Das war’s also. 16 Tage lang hat die Welt auf Rio geschaut. 16 Tage lang war die Stadt im Ausnahmezustand. 16 Tage lang herrschte Hochspannung für Tausende Athleten, aber auch für uns Berichterstatter. Und jetzt?
Jetzt ist erst mal Pause. Bis am 7. September die Paralympics beginnen. Hunderttausende Sportler, Journalisten und Touristen verlassen Rio in diesen Tagen. Ich bleibe. Und ich frage mich: Wie geht es weiter? Haben die Spiele wirklich „eine neue Welt“ geschaffen, wie der Olympiaslogan verspricht?
Die Antwort ist einfach: Nein. Was den Cariocas bleiben wird, sind ein leicht verbessertes Transportsystem, eine hübsche, neue Flaniermeile im Zentrum und eine Menge Sportarenen. Ach ja, und lauter brandneue Luxusapartments in Barra da Tijuca.
Von der ausgebauten Metro und den neuen Schnellbuslinien werden sicher einige Menschen profitieren. Man darf aber nicht vergessen: Diese ganze Infrastruktur ist komplett auf Barra da Tijuca ausgerichtet.
Die Einwohner der reichen Vorstadt Rios dürften die Transportmittel eher weniger nutzen. Názio, Taxifahrer in Barra, sagte mir vor ein paar Tagen, manche seiner Kollegen würden sich darum sorgen, Kunden an den öffentlichen Nahverkehr zu verlieren.

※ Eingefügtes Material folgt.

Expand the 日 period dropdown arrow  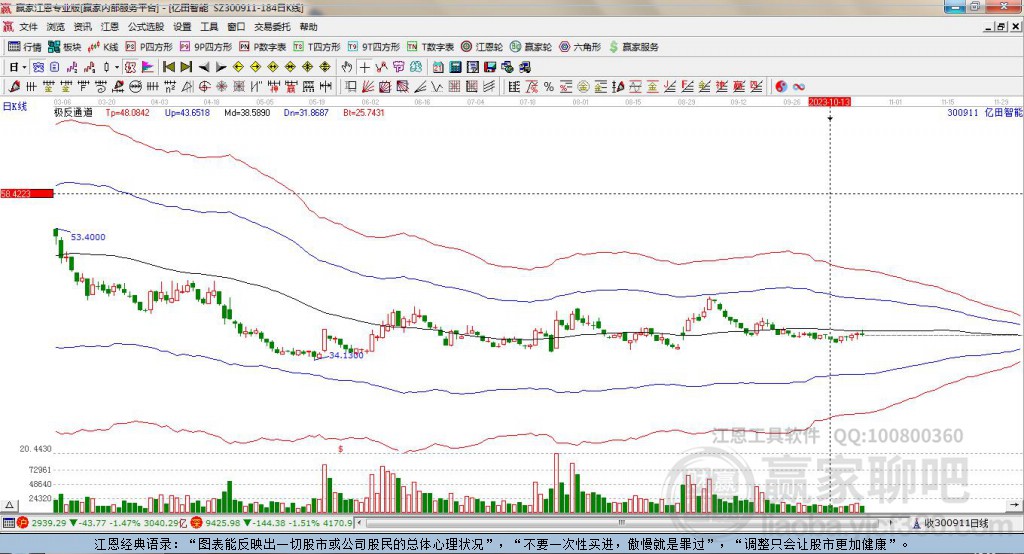[x=24, y=67]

Er macht sich darüber keine Gedanken: „Die meisten Menschen hier sind sich zu fein, mit dem Bus zu fahren.“
Wer die Verkehrsmittel nutzen wird, sind also vor allem diejenigen, die in Barra arbeiten. Zum Beispiel etliche Bewohner der Favela Rocinha. Sie brauchen ab Ende September, wenn die Metrolinie 4 für die Cariocas geöffnet wird, nur noch wenige Minuten zu ihren Arbeitsplätzen als Putzfrauen, Portiers, Hausmädchen.
Es bleibt spannend in Rio
Ob das die Intention der Stadt war? Wohl kaum. Die Verbindung zwischen Ipanema und Barra hatten die Cariocas schon seit vielen Jahren gefordert. Das zeigt, dass es der Regierung nicht wirklich um ihre Bürger geht. Dass sie nun davon profitieren, ist ein (positiver) Nebeneffekt.
Ob sie auch von den vielen neuen Arenen profitieren werden, ist eine andere Frage. Schon vor den Panamerikanischen Spielen hatte die Stadt Rio de Janeiro mit dem tollen Erbe für die Bevölkerung geworben, das die Stadien darstellen würden.
Was blieb? Weiße Elefanten, wie man so schön sagt. Genau wie nach der Fußball-Weltmeisterschaft 2015. Die meisten Arenen standen leer, boten den Bürgern rein gar nichts, wurden nicht instand gehalten. Viel Geld für nichts.
Dass das viele Geld für die große „Sicherheitsoperation“ notwendig war, steht indes außer Frage. Aber: Was kommt danach? Wenn die mehr als 85 000 Polizisten und Soldaten Ende September abziehen, kehrt die Kriminalität zurück. Und zwar geballt, fürchten manche Brasilianer.
Andere glauben sogar, dass dann nach und nach auch die „Befriedungseinheiten“ der Militärpolizei aus den Favelas abgezogen werden. Dienten sie doch vor allem der Vorbereitung der Stadt auf die WM und Olympia. Oder? Zum Teil. Eigentlich dienten sie vor allem einem anderen Zweck: der Wieder-Aufwertung ehemals hochwertiger Wohnviertel rund um Favelas für den Immobilienmarkt.
Nicht zufällig konzentrieren sich viele der Polizei-Einheiten auf die reiche Südzone Rios. Um eine Aufwertung für den Immobilienmarkt ging es auch vorrangig bei der hübschen, neuen Flaniermeile im Zentrum, dem „Porto Maravilha“ (Wunderhafen). Und in Barra da Tijuca sowieso.
Mal sehen, was in den nächsten Wochen und Monaten noch so alles ans Licht kommt. Eins ist sicher: Es bleibt spannend in Rio de Janeiro. Der Stoff für Geschichten wird mir sicher auch nach den Spielen nicht ausgehen.